(15C) Halley's Method

[Albert Chan]

(06-14-2022 02:59 AM)Albert Chan Wrote:  2 sign changes, thus 0 or 2 positive roots (for R = 1+i)
Based on rate edges, (PMT/FV , PMT/-PV) = (-1/50, 2/13)

2 Rates (if exist at all): -1/50 < i < 2/13

If we can show we have 1 root, we must have 2.

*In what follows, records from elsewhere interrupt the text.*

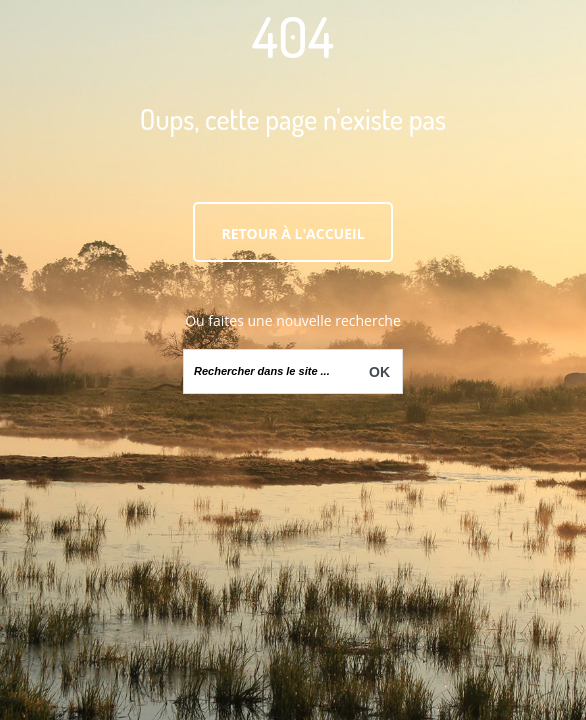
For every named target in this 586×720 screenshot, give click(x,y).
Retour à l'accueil (292, 233)
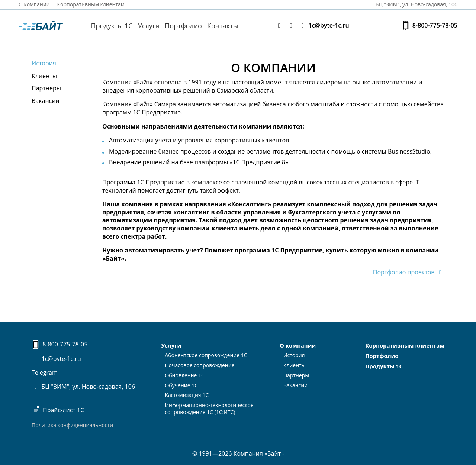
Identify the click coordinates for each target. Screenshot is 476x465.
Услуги (149, 26)
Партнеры (46, 88)
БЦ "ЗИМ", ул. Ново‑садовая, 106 (412, 4)
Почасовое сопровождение (199, 365)
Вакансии (45, 101)
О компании (34, 4)
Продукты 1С (112, 26)
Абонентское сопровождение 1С (206, 355)
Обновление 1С (184, 375)
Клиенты (44, 76)
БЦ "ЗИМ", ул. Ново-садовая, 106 (83, 387)
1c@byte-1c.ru (324, 25)
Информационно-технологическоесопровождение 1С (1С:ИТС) (209, 409)
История (44, 63)
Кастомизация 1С (187, 395)
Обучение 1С (181, 385)
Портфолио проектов (409, 272)
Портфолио (183, 26)
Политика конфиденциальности (72, 425)
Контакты (222, 26)
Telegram (45, 372)
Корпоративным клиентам (91, 4)
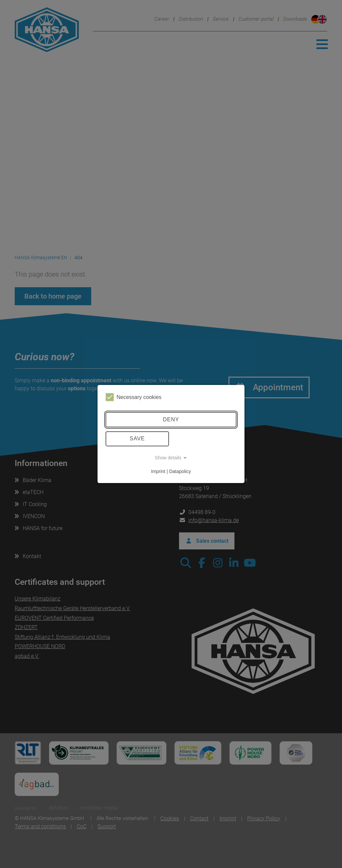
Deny (171, 420)
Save (137, 438)
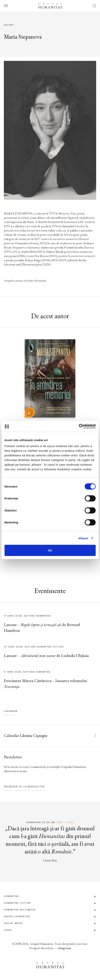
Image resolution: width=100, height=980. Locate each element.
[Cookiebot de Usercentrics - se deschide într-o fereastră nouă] (78, 426)
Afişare (83, 538)
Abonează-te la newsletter (24, 787)
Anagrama (64, 948)
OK (50, 550)
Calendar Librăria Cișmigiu (25, 735)
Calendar (11, 711)
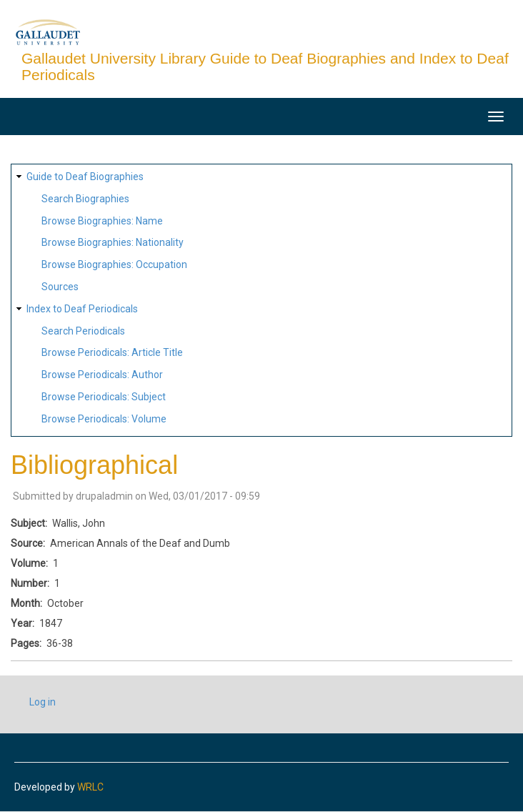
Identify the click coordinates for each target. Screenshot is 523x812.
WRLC (90, 787)
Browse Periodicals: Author (102, 375)
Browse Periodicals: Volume (104, 419)
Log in (42, 702)
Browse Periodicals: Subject (104, 397)
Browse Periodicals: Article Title (112, 352)
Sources (60, 287)
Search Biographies (85, 199)
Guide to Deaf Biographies (85, 177)
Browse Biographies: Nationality (112, 242)
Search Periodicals (83, 331)
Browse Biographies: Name (102, 221)
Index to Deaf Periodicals (82, 309)
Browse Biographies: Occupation (114, 264)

I was thinking of a fast way to locate extremum, check f sign, to decide number of roots.

Let decay factor, g = n*x / ((1+x)^n - 1)

f = (pv+fv)/n*g + pv*x + pmt

f' = (pv+fv)/n*g' + pv

f' = 0      → g' = -n*pv/(pv+fv)

g' is too complex to be invertible back for x
Instead, we approximate g with simple exponential decay function.
Matching g value and slope at x=0, we have g ≈ exp((1-n)/2*x)
exp is invertible with ln, we have:

Extremum: x_m ≈ m * ln(-m*n*pv / (pv+fv))      , where m = 2/(1-n)

Reusing previous example, n=30, pv=6500, pmt=-1000, fv=50000

f = 56500*x/((1+x)^30-1) + 6500*x - 1000

x_m ≈ -2/29 * ln(2/29 * 30 * 6500/56500) ≈ 0.09899

f(x = 0.09899) ≈ -6.46                        // true extremum, f(x = 0.1002) ≈ -6.52
f(x = 0) = (pv+fv)/n + pmt = 883.33

We have locked in 1 roots ⇒ we have 2 roots.